(Records uit een gegevensbron)
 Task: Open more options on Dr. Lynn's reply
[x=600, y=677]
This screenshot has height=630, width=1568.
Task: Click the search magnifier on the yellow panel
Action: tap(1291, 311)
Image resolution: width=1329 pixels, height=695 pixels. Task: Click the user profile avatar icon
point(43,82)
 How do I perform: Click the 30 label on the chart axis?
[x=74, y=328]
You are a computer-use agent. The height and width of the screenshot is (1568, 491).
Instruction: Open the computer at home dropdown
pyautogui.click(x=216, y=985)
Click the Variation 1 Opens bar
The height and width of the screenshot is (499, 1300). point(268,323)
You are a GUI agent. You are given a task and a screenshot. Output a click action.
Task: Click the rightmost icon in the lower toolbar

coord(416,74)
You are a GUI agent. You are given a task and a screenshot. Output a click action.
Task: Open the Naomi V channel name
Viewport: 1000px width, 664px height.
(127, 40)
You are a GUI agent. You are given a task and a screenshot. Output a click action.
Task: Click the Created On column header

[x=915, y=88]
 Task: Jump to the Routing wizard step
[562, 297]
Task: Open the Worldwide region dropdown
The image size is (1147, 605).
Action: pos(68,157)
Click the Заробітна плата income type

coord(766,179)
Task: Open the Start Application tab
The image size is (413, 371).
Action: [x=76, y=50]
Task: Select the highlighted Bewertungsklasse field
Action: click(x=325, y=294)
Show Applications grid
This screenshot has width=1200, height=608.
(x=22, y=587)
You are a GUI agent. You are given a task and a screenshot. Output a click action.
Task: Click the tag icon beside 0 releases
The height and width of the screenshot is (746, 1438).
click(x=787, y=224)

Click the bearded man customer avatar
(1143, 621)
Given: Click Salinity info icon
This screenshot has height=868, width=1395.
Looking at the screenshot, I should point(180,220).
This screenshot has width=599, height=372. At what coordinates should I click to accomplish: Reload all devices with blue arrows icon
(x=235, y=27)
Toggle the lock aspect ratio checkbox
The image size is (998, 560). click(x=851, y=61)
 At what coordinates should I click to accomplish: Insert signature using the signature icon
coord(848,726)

◆ Doelstelling
Kun je de regels vanaf de regel met "Click the bearded man customer avatar" tot en met het einde van de records omzetten in een JSON-lijst van strings, met één string per regel en zonder lege regels?

◆ Eindresultaat
[
  "Click the bearded man customer avatar",
  "(1143, 621)",
  "Given: Click Salinity info icon",
  "This screenshot has height=868, width=1395.",
  "Looking at the screenshot, I should point(180,220).",
  "This screenshot has width=599, height=372. At what coordinates should I click to accomplish: Reload all devices with blue arrows icon",
  "(x=235, y=27)",
  "Toggle the lock aspect ratio checkbox",
  "The image size is (998, 560). click(x=851, y=61)",
  " At what coordinates should I click to accomplish: Insert signature using the signature icon",
  "coord(848,726)"
]